- AIM OF THE EXERCISE -
Beginning with the line that holds "Click inside the Selected Items box", set down each line of the data below through the very last, exactly as given, and nothing beyond that.

- GIVEN DATA -
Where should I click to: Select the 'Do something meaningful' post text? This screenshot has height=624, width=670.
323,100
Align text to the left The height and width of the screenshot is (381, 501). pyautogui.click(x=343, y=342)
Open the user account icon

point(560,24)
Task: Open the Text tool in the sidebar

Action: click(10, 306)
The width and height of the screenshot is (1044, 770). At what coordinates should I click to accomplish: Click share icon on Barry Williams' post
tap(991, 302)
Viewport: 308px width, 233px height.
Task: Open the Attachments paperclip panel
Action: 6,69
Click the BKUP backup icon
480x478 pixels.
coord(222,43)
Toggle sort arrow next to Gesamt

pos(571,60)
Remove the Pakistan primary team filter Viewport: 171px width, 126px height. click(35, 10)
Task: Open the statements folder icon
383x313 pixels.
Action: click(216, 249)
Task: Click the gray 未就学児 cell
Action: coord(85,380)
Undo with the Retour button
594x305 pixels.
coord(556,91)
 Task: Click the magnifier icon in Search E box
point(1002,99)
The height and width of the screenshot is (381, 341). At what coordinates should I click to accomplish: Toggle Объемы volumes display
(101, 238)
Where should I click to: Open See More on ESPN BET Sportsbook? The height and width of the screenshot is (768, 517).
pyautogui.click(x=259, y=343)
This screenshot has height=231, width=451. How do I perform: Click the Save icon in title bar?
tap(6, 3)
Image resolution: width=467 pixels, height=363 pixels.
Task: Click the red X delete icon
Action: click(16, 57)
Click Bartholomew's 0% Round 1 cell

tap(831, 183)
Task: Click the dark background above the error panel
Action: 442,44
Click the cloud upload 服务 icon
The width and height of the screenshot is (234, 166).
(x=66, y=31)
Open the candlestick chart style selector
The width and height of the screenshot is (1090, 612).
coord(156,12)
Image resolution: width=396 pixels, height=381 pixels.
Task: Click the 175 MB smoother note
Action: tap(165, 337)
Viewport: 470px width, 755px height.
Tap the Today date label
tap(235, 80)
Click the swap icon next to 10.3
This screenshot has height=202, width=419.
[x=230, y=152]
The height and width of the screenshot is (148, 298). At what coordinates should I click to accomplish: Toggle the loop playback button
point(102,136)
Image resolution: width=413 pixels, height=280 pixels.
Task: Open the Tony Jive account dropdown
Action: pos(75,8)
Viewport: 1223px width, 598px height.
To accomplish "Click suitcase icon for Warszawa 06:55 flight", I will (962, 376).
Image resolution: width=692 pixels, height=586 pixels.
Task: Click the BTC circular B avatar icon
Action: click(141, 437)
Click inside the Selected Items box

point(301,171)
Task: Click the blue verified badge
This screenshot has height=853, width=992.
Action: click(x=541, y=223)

- TASK SOLUTION -
Click inside the Selected Items box

point(301,171)
Task: Click the blue verified badge
This screenshot has height=853, width=992.
Action: click(x=541, y=223)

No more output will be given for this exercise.